Ekranın parlaklığı gözlerimi kamaştırdı, sonra gözlerim parlamaya alıştı. Saat altı. Sekiz saattir aralıksız oyun oynuyordum.
Telefonu pamuklu şortumun cebine ittim. Ayağa kalktım ve kollarımı kaldırdım.
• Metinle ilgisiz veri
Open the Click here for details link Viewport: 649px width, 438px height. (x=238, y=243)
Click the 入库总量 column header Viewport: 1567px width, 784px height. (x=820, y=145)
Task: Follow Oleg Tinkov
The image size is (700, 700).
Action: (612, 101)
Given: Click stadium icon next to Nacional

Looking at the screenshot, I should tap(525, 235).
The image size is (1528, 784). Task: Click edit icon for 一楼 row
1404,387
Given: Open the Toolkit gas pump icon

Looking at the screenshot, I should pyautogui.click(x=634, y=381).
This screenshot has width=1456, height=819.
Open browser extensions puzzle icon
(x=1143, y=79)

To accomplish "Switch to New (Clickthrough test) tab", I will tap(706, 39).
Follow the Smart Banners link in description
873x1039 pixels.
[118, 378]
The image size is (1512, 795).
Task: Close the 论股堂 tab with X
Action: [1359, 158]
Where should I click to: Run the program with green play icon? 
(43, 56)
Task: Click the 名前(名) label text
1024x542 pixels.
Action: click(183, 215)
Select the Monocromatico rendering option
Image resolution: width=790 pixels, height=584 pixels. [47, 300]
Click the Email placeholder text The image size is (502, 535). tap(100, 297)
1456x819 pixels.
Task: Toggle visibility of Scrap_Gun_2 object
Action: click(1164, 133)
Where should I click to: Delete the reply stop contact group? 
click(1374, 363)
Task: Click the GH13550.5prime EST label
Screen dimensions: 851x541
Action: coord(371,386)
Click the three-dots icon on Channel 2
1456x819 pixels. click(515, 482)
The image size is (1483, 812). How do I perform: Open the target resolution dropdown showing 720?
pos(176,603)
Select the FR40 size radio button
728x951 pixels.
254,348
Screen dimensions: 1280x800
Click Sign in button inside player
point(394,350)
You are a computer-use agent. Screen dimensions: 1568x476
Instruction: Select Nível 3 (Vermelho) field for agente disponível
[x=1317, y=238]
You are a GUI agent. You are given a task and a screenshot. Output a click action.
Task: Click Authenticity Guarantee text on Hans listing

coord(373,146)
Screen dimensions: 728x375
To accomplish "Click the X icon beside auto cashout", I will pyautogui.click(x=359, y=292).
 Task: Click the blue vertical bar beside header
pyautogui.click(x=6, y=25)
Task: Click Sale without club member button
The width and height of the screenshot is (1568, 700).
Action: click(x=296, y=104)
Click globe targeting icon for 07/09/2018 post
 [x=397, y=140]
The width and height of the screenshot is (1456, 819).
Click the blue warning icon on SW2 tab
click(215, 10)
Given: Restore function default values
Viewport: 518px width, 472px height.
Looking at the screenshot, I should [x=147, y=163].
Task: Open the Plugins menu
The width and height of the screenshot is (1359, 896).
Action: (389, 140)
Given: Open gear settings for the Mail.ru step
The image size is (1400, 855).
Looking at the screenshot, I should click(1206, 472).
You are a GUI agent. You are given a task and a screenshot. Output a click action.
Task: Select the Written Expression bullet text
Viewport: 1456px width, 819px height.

Kemiklerimin çıtırdaması uzuvlarımı gererken tatmin edici geldi.
Ahşap zeminde sessizce yürüyerek duvardaki ışık düğmesine doğru ilerledim. Işığı açtıktan sonra buzdolabına doğru yürüdüm. Karnım bir kez daha guruldadı ve yüzümü buruşturdum. Birkaç metre öteden bile duyulabilecek kadar yüksekti.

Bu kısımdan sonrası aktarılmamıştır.